What to produce: In the listing that follows, copy out each line that includes the word "will".

<<<<

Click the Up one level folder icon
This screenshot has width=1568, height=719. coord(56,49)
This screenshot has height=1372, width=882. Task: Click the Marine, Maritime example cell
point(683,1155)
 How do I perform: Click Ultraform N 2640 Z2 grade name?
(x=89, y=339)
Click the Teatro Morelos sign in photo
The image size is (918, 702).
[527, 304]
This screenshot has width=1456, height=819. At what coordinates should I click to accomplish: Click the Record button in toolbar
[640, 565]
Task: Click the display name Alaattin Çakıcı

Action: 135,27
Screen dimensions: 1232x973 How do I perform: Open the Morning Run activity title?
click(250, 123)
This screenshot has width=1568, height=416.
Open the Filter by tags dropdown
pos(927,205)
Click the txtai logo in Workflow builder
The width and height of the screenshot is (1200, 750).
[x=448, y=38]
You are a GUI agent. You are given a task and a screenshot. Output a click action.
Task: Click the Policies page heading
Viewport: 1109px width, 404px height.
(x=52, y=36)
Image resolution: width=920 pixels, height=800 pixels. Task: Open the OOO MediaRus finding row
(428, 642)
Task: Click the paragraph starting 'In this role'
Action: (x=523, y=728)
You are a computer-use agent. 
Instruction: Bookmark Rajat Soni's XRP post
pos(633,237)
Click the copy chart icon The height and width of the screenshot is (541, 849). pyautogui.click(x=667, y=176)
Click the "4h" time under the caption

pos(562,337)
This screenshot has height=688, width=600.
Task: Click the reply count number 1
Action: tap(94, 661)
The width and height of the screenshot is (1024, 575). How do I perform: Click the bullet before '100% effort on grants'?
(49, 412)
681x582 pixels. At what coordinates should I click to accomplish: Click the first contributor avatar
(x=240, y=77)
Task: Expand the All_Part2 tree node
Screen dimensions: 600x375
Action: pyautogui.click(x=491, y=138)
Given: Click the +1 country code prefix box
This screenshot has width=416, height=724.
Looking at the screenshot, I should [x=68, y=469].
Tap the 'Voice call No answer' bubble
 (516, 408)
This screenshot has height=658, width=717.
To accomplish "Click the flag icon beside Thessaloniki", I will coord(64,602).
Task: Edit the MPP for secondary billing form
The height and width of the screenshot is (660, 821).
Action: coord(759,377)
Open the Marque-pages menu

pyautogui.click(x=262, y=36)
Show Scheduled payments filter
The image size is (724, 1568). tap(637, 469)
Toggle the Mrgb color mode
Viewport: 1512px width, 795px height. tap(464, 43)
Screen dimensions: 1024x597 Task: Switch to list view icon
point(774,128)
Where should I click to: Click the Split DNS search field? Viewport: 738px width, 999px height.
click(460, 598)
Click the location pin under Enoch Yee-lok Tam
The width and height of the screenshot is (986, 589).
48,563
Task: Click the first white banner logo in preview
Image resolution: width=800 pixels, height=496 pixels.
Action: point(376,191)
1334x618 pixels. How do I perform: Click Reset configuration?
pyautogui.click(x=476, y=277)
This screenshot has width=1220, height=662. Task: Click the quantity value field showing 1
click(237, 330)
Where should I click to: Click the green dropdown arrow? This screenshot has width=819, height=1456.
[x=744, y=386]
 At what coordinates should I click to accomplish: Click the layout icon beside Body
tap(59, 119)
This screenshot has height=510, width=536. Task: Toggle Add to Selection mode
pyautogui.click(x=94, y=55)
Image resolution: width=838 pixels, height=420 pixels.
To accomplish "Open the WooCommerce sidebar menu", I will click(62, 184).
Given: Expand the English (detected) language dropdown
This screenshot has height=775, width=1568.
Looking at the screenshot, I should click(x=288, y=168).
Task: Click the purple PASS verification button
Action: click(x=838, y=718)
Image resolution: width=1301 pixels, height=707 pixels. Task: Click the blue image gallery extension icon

>>>>

Task solution:
To accomplish "Click the flag icon beside Thessaloniki", I will coord(64,602).
To accomplish "Open the WooCommerce sidebar menu", I will click(62, 184).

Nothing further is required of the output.